Directions:
Reproduce the lines below, changing each occurrence of "icon" to "symbol" and leaving everything else untouched.

═══ Given data

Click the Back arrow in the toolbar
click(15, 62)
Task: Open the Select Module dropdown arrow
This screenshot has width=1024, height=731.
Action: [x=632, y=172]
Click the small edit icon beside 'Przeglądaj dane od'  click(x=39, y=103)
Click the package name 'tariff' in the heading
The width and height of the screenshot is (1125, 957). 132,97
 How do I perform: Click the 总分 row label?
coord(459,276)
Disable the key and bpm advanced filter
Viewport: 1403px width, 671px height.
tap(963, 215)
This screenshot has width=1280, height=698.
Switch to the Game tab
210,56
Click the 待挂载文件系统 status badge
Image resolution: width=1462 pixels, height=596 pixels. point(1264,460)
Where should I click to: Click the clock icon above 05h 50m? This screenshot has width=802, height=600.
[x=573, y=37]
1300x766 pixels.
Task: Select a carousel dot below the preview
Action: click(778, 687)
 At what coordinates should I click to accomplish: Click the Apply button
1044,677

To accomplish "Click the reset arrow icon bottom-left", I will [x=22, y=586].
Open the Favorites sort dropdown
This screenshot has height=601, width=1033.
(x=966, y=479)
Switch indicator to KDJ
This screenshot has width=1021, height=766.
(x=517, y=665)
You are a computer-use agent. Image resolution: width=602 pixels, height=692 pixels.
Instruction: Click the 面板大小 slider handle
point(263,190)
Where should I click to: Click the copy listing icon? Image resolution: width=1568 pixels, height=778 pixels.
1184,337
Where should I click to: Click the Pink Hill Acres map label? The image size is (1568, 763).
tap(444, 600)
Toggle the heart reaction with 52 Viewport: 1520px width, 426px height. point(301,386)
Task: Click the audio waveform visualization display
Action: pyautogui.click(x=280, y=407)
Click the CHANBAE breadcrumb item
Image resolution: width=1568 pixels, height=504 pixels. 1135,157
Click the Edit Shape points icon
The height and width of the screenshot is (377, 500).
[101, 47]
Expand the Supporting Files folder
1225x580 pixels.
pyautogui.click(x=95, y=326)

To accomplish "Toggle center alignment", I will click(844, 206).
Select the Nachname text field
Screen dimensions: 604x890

══════

Response to the task:
Click the Back arrow in the toolbar
click(15, 62)
Task: Open the Select Module dropdown arrow
This screenshot has width=1024, height=731.
Action: [x=632, y=172]
Click the small edit symbol beside 'Przeglądaj dane od'  click(x=39, y=103)
Click the package name 'tariff' in the heading
The width and height of the screenshot is (1125, 957). 132,97
 How do I perform: Click the 总分 row label?
coord(459,276)
Disable the key and bpm advanced filter
Viewport: 1403px width, 671px height.
tap(963, 215)
This screenshot has width=1280, height=698.
Switch to the Game tab
210,56
Click the 待挂载文件系统 status badge
Image resolution: width=1462 pixels, height=596 pixels. point(1264,460)
Where should I click to: Click the clock symbol above 05h 50m? This screenshot has width=802, height=600.
[x=573, y=37]
1300x766 pixels.
Task: Select a carousel dot below the preview
Action: click(778, 687)
 At what coordinates should I click to accomplish: Click the Apply button
1044,677

To accomplish "Click the reset arrow symbol bottom-left", I will [x=22, y=586].
Open the Favorites sort dropdown
This screenshot has height=601, width=1033.
(x=966, y=479)
Switch indicator to KDJ
This screenshot has width=1021, height=766.
(x=517, y=665)
You are a computer-use agent. Image resolution: width=602 pixels, height=692 pixels.
Instruction: Click the 面板大小 slider handle
point(263,190)
Where should I click to: Click the copy listing symbol? Image resolution: width=1568 pixels, height=778 pixels.
1184,337
Where should I click to: Click the Pink Hill Acres map label? The image size is (1568, 763).
tap(444, 600)
Toggle the heart reaction with 52 Viewport: 1520px width, 426px height. point(301,386)
Task: Click the audio waveform visualization display
Action: pyautogui.click(x=280, y=407)
Click the CHANBAE breadcrumb item
Image resolution: width=1568 pixels, height=504 pixels. 1135,157
Click the Edit Shape points symbol
The height and width of the screenshot is (377, 500).
[101, 47]
Expand the Supporting Files folder
1225x580 pixels.
pyautogui.click(x=95, y=326)

To accomplish "Toggle center alignment", I will click(844, 206).
Select the Nachname text field
Screen dimensions: 604x890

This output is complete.